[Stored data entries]
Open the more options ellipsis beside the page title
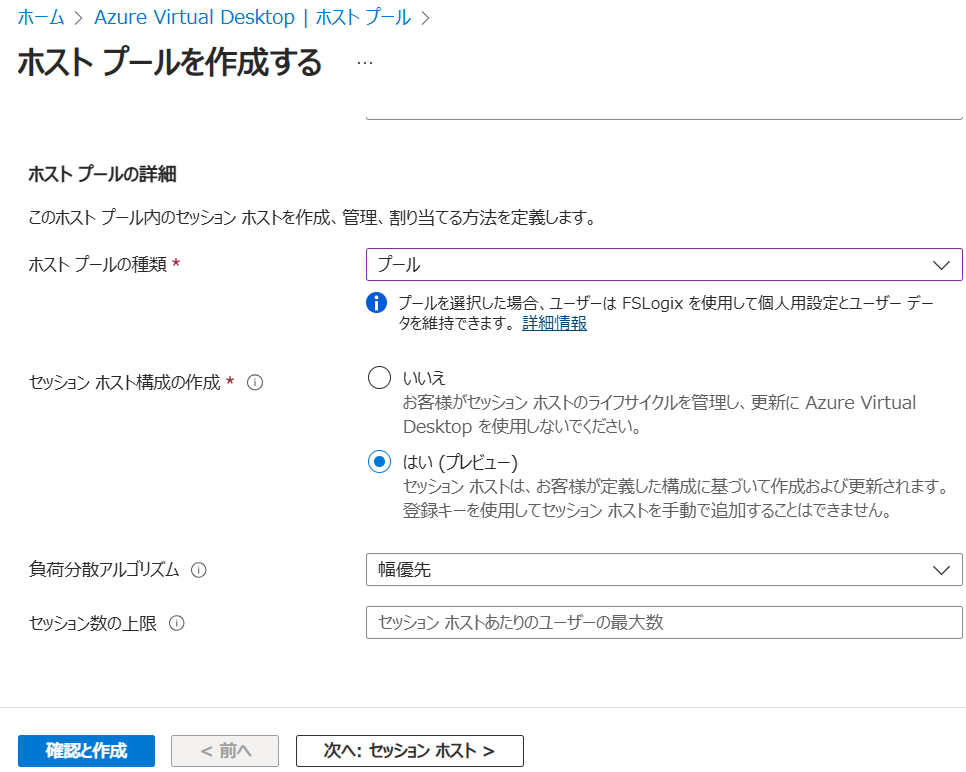Image resolution: width=966 pixels, height=772 pixels. coord(365,62)
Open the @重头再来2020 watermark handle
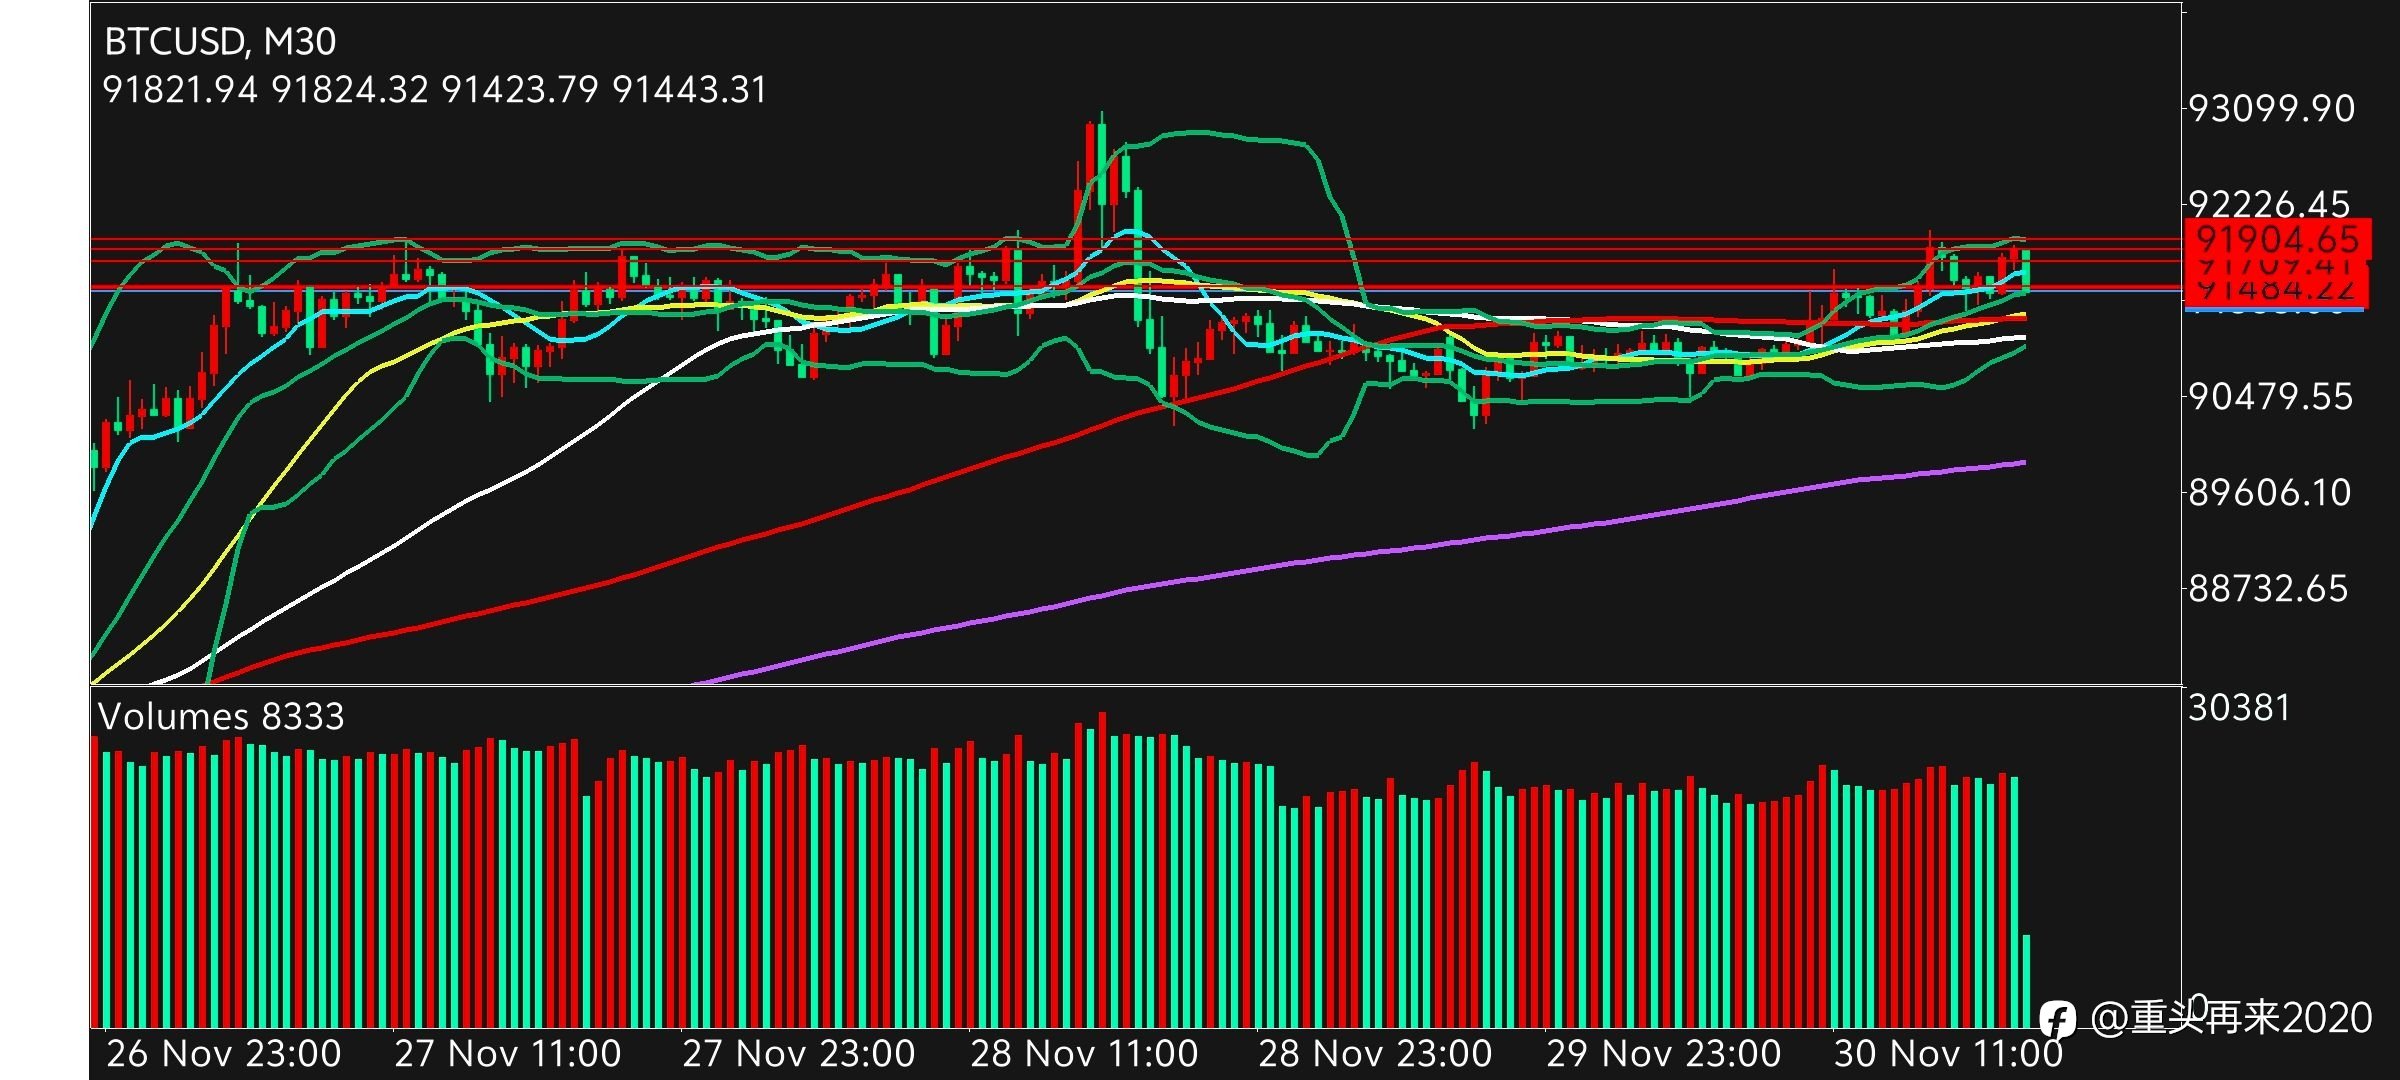Viewport: 2400px width, 1080px height. [2231, 1018]
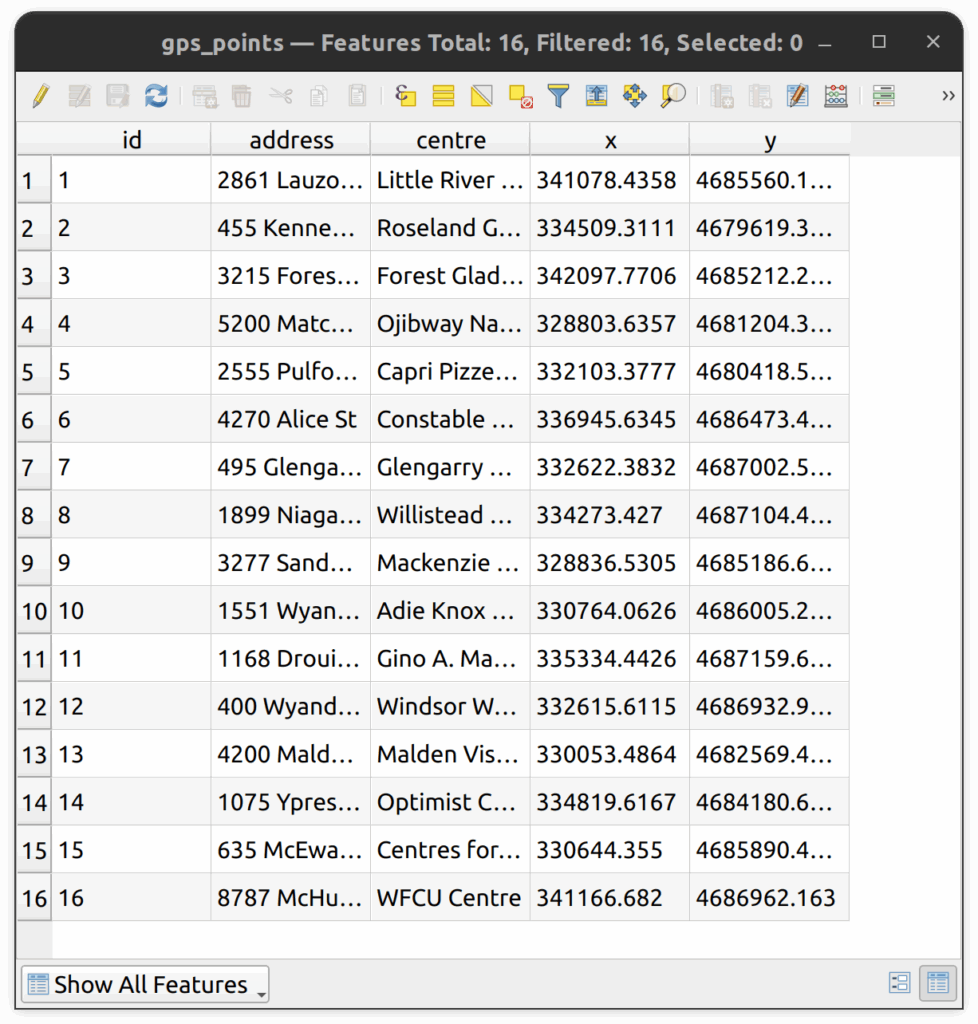Image resolution: width=978 pixels, height=1024 pixels.
Task: Switch to table view
Action: pyautogui.click(x=937, y=984)
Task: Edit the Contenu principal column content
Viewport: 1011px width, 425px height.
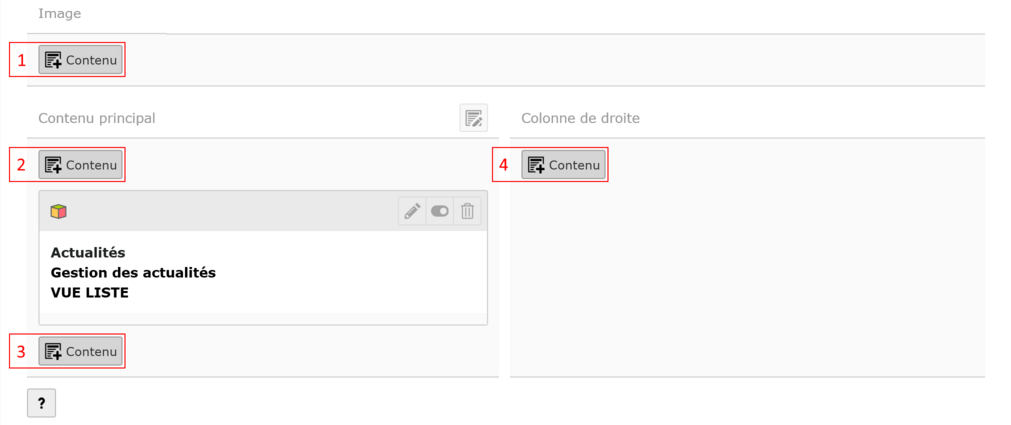Action: (x=473, y=118)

Problem requirements: Leave the pictures out, then output exactly the lines from the "Open the @重头再来2020 watermark handle" line through the end of the records above, and no others.

Response area:
Open the @重头再来2020 watermark handle
Viewport: 2400px width, 1080px height. [2231, 1018]
Image resolution: width=978 pixels, height=1024 pixels.
Task: Switch to table view
Action: pyautogui.click(x=937, y=984)
Task: Edit the Contenu principal column content
Viewport: 1011px width, 425px height.
Action: (x=473, y=118)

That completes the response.